** DESCRIPTION OF THE TASK **
Rewrite the lines of the material below, starting with the line containing "setting (1267, 1250)" and going on through the line containing "pursuing (393, 1464)", both included. Keep each word as it appears and shift its coordinates by adding 4 to every number.

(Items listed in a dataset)

════

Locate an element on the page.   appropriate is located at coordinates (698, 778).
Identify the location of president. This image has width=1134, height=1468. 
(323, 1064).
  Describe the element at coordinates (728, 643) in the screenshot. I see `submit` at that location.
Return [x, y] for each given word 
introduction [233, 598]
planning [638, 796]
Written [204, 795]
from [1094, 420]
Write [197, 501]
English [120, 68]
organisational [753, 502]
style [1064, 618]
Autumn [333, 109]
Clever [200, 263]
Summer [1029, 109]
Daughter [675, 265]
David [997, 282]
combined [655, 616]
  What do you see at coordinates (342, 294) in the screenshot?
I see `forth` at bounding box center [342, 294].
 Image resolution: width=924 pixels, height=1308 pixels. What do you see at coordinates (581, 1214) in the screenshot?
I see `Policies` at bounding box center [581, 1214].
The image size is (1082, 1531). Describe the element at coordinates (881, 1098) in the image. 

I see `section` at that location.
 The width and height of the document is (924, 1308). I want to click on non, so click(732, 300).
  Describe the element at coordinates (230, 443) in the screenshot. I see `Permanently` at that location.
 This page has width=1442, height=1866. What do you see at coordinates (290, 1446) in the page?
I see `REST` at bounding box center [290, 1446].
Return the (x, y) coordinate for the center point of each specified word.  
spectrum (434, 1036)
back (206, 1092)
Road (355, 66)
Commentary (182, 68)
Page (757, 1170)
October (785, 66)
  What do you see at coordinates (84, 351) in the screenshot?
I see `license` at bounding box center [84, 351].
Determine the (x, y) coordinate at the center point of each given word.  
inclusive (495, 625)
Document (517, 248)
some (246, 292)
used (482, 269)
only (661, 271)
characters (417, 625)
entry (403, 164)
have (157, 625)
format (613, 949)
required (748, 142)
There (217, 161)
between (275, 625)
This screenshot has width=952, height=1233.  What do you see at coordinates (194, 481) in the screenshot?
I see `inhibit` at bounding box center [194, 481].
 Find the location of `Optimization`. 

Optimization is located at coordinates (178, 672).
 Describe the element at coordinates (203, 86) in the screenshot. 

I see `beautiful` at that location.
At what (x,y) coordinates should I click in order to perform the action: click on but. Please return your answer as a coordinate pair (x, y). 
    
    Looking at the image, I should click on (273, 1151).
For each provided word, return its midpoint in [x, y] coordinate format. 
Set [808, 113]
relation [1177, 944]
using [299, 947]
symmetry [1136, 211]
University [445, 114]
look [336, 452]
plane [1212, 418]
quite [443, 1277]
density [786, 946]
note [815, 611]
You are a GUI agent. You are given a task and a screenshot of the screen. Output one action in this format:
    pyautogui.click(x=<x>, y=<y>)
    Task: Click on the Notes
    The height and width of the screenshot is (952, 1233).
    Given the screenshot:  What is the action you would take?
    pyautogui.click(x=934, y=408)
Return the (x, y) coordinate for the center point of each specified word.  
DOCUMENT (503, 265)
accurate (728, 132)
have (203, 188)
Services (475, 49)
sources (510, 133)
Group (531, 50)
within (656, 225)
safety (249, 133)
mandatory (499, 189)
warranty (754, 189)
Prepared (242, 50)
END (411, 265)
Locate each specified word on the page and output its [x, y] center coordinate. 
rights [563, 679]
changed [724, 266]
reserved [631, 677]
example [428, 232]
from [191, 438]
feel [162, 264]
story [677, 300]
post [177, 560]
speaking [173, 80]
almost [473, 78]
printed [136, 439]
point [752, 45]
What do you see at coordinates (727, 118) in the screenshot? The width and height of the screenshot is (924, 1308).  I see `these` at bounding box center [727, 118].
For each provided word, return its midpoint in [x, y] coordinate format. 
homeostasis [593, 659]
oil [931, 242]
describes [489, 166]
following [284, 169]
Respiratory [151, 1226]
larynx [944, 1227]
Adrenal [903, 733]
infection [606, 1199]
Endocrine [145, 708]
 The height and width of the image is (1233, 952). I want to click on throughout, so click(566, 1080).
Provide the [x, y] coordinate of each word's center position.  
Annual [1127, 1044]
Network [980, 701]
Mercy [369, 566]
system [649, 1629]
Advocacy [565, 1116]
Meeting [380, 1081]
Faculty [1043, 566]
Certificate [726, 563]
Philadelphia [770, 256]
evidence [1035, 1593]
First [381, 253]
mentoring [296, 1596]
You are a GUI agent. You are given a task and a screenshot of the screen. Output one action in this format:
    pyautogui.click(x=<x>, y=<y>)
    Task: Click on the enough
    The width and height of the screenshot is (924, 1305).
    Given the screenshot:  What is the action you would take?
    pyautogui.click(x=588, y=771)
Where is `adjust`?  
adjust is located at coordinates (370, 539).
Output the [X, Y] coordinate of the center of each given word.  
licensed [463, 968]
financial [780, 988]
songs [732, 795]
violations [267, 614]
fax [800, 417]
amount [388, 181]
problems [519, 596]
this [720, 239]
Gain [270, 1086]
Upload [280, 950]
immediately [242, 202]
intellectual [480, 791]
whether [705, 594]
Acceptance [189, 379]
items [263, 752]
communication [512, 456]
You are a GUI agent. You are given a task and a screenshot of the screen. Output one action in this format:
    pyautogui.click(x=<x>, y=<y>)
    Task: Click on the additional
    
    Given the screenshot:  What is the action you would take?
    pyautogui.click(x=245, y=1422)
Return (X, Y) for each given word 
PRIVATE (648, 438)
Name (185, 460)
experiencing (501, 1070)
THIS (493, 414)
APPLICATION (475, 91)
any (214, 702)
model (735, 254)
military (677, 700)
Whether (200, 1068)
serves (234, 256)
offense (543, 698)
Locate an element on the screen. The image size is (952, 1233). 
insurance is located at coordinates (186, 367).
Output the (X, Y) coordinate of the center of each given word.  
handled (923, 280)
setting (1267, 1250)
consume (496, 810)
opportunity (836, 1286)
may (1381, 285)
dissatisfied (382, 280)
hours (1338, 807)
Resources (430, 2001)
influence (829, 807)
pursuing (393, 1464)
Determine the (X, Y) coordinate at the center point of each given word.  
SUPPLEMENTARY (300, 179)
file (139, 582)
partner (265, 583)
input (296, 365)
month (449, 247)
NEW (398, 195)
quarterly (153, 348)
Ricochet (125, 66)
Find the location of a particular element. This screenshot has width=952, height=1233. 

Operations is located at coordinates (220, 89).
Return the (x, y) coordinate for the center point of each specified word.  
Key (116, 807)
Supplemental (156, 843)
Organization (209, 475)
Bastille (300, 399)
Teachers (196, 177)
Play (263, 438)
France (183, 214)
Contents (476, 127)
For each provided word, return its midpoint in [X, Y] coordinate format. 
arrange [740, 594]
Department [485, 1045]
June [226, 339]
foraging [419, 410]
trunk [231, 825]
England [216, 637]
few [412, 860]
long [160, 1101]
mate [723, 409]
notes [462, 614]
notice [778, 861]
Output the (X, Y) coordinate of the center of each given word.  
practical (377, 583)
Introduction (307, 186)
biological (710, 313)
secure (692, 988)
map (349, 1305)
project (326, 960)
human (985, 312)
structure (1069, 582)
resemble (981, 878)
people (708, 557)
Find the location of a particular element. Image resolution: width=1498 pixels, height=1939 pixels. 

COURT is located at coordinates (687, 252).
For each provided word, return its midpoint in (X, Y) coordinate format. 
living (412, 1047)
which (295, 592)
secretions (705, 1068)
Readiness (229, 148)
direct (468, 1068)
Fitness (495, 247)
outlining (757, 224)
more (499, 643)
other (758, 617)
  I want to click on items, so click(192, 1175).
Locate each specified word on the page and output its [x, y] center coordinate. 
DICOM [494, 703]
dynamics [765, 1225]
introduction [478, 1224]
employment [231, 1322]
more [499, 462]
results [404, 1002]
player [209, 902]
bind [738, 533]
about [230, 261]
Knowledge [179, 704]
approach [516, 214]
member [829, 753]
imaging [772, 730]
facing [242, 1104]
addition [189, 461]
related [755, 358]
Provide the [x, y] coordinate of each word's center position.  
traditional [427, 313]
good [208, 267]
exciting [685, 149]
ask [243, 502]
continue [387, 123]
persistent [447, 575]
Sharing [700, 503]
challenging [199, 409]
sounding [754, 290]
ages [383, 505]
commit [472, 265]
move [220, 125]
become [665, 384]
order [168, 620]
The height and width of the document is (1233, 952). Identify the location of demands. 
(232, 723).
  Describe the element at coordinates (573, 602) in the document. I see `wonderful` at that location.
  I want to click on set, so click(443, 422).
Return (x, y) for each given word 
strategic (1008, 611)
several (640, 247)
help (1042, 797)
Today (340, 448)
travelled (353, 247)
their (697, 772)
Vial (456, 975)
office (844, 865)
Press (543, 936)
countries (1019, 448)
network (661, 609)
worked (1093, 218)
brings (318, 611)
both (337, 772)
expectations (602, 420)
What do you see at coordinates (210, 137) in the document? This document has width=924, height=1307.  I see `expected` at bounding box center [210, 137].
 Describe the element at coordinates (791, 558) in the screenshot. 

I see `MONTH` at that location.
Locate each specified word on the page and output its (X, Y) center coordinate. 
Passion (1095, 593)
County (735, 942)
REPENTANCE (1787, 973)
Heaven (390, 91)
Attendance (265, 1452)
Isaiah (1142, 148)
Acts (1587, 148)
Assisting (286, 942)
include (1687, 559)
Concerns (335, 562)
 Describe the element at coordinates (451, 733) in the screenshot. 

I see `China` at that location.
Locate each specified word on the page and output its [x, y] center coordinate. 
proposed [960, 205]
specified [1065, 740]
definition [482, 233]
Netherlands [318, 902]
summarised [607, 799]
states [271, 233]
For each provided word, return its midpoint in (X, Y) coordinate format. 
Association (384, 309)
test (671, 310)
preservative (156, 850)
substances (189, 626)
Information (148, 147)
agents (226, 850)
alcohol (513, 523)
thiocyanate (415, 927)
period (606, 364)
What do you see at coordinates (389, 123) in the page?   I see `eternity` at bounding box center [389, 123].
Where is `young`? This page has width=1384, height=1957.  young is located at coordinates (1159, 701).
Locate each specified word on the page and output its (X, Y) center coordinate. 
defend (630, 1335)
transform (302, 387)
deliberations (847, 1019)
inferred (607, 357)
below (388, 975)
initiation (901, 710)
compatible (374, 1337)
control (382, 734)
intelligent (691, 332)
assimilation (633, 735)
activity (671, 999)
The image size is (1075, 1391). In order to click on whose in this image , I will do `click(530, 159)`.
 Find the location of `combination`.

════

** TASK SOLUTION **
setting (1271, 1254)
consume (500, 814)
opportunity (840, 1290)
may (1385, 289)
dissatisfied (386, 284)
hours (1342, 811)
Resources (434, 2005)
influence (833, 811)
pursuing (397, 1468)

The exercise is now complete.